Doesn't it make you mad to hear that Borders wants to pay $8.3 million in bonuses to the same executives that got it into trouble?

I know it makes me mad.

The Wall Street Journal reported on Saturday that Borders "is seeking bankruptcy court approval to hand out as much as $8.3 million in executive bonuses, including nearly $1.7 million to President Mike Edwards."

Who will get the bonuses? "A number of key members of the management team have been put in place or in their positions within the last year. This management team has been fully focused on repositioning Borders to have the potential to be successful for the long term," said company spokeswoman Mary Davis.

According to the WSJ "Seventeen top executives are covered by the largest program, which could add as much as $7.1 million to the pay packets of leaders who stick with the company in bankruptcy. Court papers say 70% of the group have been with the company less than 18 months, and many joined Borders less than a year ago. A second $1.2 million bonus program covers 25 "director-level" managers "critical to the debtors' reorganization and to ongoing business," court papers say"

Makes sense? Not to me. Why should the same executives who brought Borders to bankruptcy get rewarded? I understand that the executives play an important role in the recovery of Borders, but didn't they also play an important role in its failure?
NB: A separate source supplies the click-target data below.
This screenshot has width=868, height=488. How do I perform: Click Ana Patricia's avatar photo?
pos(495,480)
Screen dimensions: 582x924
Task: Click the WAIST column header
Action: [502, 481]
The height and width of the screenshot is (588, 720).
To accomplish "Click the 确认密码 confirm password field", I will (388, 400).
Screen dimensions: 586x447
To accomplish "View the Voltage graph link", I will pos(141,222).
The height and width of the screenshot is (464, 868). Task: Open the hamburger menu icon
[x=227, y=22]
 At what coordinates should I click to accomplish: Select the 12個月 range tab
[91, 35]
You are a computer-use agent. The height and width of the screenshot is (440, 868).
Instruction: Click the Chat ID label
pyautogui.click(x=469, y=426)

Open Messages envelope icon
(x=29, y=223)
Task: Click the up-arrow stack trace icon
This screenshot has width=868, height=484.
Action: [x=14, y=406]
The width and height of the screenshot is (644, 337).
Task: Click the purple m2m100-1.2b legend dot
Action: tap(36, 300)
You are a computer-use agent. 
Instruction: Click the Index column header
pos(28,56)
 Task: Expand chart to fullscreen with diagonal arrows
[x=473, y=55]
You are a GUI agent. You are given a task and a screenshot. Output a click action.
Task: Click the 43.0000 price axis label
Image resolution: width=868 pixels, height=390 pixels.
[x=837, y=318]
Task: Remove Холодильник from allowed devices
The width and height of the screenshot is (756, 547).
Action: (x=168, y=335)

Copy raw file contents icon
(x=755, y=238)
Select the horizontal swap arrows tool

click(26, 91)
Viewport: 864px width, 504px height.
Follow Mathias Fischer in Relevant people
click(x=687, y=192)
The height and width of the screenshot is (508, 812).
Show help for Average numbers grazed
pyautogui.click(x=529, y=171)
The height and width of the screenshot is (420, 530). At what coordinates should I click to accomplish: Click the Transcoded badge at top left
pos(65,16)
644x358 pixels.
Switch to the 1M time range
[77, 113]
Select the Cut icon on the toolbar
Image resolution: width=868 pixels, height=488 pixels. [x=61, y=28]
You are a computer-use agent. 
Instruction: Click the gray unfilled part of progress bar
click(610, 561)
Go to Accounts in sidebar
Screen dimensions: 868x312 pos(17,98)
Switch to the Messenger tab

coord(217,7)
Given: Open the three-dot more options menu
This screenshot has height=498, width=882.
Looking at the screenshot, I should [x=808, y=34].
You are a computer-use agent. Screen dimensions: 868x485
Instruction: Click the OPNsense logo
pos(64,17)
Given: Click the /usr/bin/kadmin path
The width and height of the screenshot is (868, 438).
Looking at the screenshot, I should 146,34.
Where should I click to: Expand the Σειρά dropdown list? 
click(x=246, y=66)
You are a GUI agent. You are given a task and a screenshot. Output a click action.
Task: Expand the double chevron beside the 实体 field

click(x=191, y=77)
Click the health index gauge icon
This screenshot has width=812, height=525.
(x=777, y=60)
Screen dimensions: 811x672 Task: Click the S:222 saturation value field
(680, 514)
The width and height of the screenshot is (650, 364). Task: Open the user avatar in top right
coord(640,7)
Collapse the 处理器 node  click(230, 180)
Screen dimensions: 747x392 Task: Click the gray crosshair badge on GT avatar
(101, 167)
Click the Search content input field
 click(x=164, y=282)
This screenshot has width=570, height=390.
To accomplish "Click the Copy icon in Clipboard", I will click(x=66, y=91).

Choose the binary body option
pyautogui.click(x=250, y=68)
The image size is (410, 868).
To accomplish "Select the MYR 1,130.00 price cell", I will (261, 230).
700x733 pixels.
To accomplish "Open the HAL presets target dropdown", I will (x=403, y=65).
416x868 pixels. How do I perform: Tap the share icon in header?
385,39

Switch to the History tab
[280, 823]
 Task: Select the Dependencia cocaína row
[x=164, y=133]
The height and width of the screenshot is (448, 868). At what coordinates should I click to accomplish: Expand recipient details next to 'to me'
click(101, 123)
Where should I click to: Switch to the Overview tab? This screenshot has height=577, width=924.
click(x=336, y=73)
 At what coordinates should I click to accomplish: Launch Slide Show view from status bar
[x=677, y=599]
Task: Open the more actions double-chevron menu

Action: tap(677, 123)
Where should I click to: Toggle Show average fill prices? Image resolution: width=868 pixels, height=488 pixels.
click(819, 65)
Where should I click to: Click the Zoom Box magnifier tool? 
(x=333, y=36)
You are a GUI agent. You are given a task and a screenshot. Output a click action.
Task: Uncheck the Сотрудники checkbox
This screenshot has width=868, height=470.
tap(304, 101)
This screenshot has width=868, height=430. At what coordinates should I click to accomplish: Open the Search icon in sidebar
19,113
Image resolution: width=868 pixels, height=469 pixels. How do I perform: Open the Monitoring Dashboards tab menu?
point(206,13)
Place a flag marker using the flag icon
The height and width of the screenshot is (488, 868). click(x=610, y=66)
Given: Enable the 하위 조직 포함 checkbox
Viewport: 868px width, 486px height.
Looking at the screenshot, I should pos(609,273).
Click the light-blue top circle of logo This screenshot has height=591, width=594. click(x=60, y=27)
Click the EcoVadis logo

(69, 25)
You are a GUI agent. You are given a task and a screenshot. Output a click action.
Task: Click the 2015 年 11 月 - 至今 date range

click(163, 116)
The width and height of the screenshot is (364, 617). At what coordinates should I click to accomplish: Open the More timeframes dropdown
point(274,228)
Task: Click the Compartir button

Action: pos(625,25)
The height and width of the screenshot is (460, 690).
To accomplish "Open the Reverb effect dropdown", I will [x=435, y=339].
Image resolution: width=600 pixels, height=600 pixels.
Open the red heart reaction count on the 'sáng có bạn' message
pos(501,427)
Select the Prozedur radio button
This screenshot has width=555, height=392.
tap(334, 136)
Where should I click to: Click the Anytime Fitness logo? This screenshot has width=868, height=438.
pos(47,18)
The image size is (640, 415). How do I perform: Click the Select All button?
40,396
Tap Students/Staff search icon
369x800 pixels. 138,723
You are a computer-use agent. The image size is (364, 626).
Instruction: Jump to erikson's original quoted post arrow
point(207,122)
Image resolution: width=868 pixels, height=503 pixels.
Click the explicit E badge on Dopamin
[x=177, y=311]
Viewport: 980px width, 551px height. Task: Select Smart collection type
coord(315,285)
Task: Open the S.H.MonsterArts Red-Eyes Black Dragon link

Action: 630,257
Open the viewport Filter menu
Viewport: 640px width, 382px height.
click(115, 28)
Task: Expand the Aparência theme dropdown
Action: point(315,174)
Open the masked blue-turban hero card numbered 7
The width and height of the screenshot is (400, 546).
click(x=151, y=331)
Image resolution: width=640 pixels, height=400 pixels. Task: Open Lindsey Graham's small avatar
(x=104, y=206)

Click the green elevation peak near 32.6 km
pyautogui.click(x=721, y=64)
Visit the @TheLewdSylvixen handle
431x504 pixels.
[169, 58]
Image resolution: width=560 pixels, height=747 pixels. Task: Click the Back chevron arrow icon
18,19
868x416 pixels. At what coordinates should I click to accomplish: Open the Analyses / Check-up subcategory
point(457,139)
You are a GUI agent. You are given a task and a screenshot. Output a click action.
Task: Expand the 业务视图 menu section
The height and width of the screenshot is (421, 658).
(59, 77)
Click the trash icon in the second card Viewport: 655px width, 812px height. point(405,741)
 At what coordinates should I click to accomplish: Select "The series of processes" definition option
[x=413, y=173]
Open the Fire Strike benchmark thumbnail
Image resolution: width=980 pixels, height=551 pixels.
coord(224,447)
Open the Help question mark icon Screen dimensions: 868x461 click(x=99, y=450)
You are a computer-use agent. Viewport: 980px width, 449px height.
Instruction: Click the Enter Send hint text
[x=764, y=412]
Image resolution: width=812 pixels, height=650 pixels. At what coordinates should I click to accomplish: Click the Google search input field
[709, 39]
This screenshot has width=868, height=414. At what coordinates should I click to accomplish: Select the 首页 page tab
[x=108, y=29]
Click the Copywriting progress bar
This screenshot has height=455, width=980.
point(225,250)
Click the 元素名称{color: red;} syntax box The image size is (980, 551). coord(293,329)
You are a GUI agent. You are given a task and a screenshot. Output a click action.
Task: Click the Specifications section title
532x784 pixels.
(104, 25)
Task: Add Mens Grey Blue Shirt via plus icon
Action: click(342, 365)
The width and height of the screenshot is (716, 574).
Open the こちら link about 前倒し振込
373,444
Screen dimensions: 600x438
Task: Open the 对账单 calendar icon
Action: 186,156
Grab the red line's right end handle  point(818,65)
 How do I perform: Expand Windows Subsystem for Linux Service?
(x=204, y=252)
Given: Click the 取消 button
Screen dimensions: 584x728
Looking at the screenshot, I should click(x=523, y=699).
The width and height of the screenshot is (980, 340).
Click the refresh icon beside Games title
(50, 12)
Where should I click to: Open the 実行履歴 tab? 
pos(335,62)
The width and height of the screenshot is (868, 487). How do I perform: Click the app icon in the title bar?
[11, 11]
What's the incentive to succeed when you get your bonus anyway? And does it seem appropriate to these executives to receive these bonuses while more than 200 stores are closed and so many employees at Borders are losing now their jobs?

On, Industry analysts Michael Norris is quoted saying that "retaining key staff members was an important goal. Concerning bonus pay, "If it keeps their best people from heading to the exits, a retention bonus is a great idea," Norris said."

Well, I have to say to Norris that if these are the best people Borders have they're in trouble. And second, maybe these executives will stay, but what about all the customers that won't think it's such a great idea and will prefer to buy in bookstores where fairness and sensibility play a greater role??

What do you think? I'll be happy to hear your thoughts.

You can find more news and updates on the future of Borders following their bankruptcy at

Raz @ Eco-Libris

Eco-Libris: Promoting sustainable reading!

1 comment:

The Wayward Garden said...

I think this should make us mad, but we're just too apathetic. Call me cynical, but I think it's obvious that this an all too typical business model: take what you can from a company and then leave it on the trash heap. Anger is kind of futile, there are no laws preventing such acts and even the Board of Directors and stockholders are not going to protest. I'm not up on bankruptcy law, but it does make one wonder how they can declare bankruptcy with $8.3 million to spare. It reminds of folks who take the family to Hawaii before declaring personal bankruptcy, an accepted behvaior in some circles. Got to get "yours" while you can, right?